A lecturer for the past twenty-five years and currently teaching at the LBJ School of Public Affairs in the Department of Government at the University of Texas-Austin, Galbraith spoke with ease and often brutal honesty about the last 5 years, beginning with the financial meltdown in 2009. “There was an element of paternity involved,” he said when discussing what led him to the field of economics. “I grew up in a family where these issues were naturally the most interesting and important things going on in the world.”
After college and through graduate school he found work on Capitol Hill where he did two things, worked with banking matters in the mid-70s into the early 80s and for four years after that he was the staff director of the Joint Economic Committee. After that he moved to Texas and has been “reflecting, writing and occasionally doing research.”
After an introduction by Dick Holland, there was much focus given to the timeliness of this particular lecture. Galbraith initially spoke at the Holland Lecture Series in 2009 as Lehman Brothers, Fanny Mae and others collapsed and the hotly debated Temporary Asset Relief Program began. He asked the important question, why has our economy not progressed in the last five years? For one thing Dr. Galbraith points out that the crisis was seen as a onetime thing, “a shock.” He says that many in power took the approach of “stuff happens,” and that “things go up so they must come down.”
Throughout his lecture Galbraith was critical of both conservatives and liberals. At the onset of the collapse, Galbraith pointed out that the conservatives felt there was too much government intervention and that while it was well intentioned, it was misguided. Liberals argued that this was a problem that developed in the late 80s and 90s with deregulation.
He also touched on why Obamacare has become such an intensely debated issue. Galbraith believes insurance companies support of Obamacare, but the problem doesn’t have anything to do with them or the uninsured, but those who are already insured and their fear. They may be afraid that young people who are able to afford their own health care without the employer may not have any loyalty to their company.
Throughout his lecture Galbraith was very good at relating to the audience and making issues understandable.
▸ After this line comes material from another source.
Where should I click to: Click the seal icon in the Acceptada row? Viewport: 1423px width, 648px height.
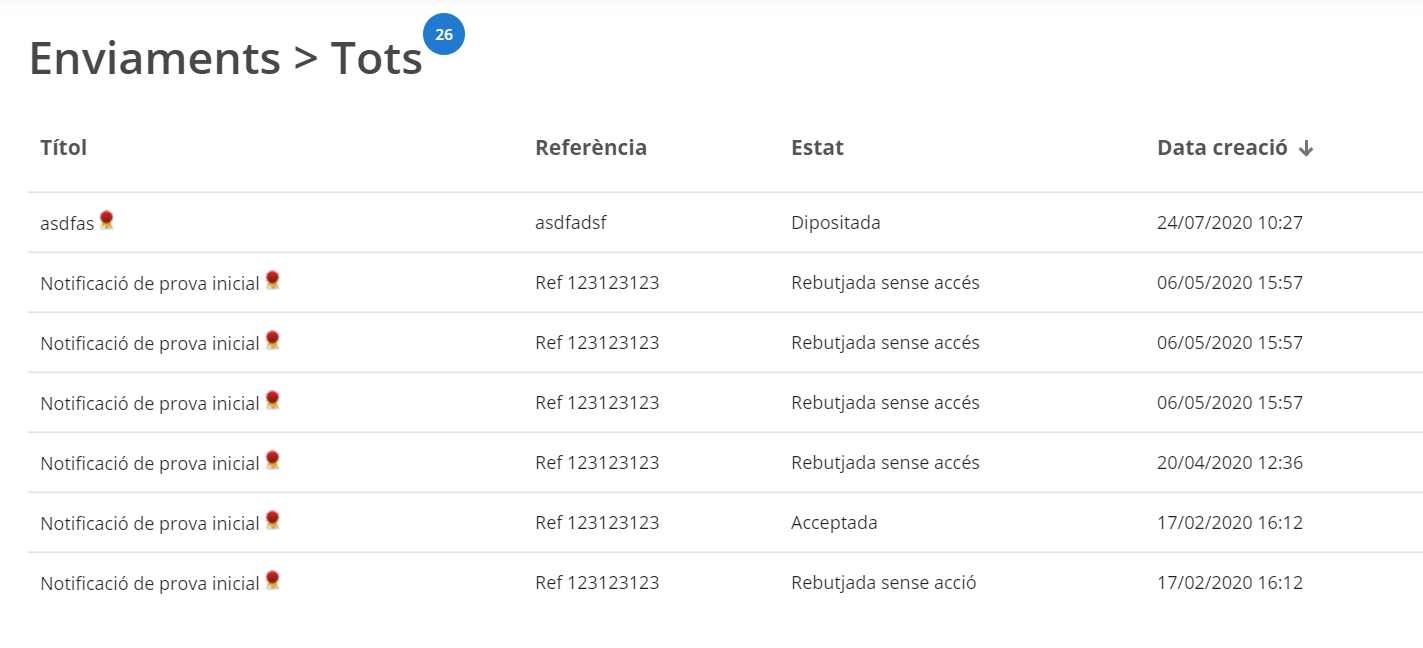pyautogui.click(x=272, y=520)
By the end of the lecture he had warned the audience that the best thing we could do was be responsible and “defend the things that are important to you at all cost.”
Considering the many difficulties are country is facing, Galbraith sees these lectures as important because they help people find the truth and the keys to a successful society.
“My view is that a successful society has a decent barrier against destitution and real hardship and poverty,” he said, “It’s easy to provide people with the means to have food, clothing, and shelter, good public education and retirement. We know how to do this. We should not allow demagogues to say we can’t afford this. What they are basically saying is that they don’t want the larger population to have these things. They want to maintain a comfortable existence for themselves. I’m in favor of an inclusive and stable society.”
With each lecture Dr. Galbraith hopes to teach people what’s really important to hold onto during an economic crises. “The most important thing is that people not be bullied, not allow themselves to be bullied, into giving up or cutting back on the most important common insurance stabilizing program that the American middle class has left,” he said, “A lot of things have been hurt in this crisis. They lost a lot of value in their homes. They lost a lot of savings, they have gotten deeply in debt.” He points out that programs like Medicare, Medicaid, food stamps- and deposit insurance have held our society together.
“All of these things are potentially in danger. Some of them are directly in danger by the budget crisis and they may be in danger by the compromises done to get out of this crisis. And they shouldn’t be. People shouldn’t accept that. That’s the message I would like people to take away.”